#### Problem requirements
The expected output is the set of lines below beginning at the one that contains "How do I perform: Open" and ending at the final line, reproduced exactly.

###

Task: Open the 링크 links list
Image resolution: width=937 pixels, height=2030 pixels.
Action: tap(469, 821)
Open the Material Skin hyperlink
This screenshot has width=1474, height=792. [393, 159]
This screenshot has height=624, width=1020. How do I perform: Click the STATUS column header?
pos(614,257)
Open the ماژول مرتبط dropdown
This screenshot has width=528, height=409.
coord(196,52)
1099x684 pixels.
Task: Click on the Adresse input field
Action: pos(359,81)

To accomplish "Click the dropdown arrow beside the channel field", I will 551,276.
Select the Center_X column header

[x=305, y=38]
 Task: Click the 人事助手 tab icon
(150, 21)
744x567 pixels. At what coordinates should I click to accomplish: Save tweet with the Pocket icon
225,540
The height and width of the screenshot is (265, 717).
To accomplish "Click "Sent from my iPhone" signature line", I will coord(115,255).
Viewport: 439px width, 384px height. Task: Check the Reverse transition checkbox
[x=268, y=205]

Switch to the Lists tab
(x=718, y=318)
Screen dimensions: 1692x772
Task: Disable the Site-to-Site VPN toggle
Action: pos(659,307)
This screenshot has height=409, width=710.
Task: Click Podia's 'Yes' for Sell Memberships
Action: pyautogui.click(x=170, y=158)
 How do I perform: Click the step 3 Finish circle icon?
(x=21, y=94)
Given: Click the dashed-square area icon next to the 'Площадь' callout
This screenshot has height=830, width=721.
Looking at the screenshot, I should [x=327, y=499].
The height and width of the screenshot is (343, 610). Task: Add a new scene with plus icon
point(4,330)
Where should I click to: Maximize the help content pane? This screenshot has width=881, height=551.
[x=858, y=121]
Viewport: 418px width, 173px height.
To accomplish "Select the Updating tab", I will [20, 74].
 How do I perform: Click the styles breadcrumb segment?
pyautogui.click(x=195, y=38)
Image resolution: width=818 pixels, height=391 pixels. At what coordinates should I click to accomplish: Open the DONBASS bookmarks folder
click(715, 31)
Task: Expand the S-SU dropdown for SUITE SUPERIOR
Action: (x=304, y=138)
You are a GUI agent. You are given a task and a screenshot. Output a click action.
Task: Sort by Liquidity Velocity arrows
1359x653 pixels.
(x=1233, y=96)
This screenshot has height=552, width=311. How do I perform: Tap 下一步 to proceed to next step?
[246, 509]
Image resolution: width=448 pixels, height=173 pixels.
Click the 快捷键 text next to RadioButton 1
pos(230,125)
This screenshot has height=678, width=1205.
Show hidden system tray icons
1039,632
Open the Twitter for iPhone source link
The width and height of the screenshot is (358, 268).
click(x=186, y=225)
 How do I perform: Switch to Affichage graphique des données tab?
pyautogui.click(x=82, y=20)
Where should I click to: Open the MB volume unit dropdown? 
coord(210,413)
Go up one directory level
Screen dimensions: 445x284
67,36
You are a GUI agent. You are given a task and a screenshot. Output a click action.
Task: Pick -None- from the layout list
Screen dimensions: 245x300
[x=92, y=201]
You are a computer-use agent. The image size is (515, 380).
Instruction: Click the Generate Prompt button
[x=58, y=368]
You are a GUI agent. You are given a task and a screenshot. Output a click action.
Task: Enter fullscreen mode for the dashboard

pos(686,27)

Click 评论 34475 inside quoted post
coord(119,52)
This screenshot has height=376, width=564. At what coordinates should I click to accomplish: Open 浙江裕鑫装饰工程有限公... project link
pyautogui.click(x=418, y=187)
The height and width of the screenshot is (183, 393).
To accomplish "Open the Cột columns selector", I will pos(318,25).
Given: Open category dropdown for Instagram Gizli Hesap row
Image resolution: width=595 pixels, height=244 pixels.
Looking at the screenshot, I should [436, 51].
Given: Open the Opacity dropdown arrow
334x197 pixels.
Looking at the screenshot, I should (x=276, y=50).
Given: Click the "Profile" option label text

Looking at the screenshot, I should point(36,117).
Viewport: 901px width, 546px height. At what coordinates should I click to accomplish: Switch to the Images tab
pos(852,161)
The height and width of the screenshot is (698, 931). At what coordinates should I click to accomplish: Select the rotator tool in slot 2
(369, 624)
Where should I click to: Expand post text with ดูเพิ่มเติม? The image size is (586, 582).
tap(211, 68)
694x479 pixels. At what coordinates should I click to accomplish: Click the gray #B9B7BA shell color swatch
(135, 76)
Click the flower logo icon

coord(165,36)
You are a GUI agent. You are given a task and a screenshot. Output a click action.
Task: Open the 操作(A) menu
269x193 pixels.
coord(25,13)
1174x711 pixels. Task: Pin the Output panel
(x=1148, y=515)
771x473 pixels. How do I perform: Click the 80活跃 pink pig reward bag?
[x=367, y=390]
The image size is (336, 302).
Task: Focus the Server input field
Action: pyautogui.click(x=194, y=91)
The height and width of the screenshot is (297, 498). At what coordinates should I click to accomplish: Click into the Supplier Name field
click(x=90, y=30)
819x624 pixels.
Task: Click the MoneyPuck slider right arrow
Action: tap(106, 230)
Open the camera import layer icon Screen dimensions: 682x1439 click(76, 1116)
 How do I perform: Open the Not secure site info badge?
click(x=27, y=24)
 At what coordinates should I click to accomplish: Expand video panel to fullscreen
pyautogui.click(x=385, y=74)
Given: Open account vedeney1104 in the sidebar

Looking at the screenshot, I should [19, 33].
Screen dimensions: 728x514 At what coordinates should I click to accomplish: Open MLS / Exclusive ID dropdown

###

#### Result of this exercise
 How do I perform: Open the Not secure site info badge?
click(x=27, y=24)
 At what coordinates should I click to accomplish: Expand video panel to fullscreen
pyautogui.click(x=385, y=74)
Given: Open account vedeney1104 in the sidebar

Looking at the screenshot, I should [19, 33].
Screen dimensions: 728x514 At what coordinates should I click to accomplish: Open MLS / Exclusive ID dropdown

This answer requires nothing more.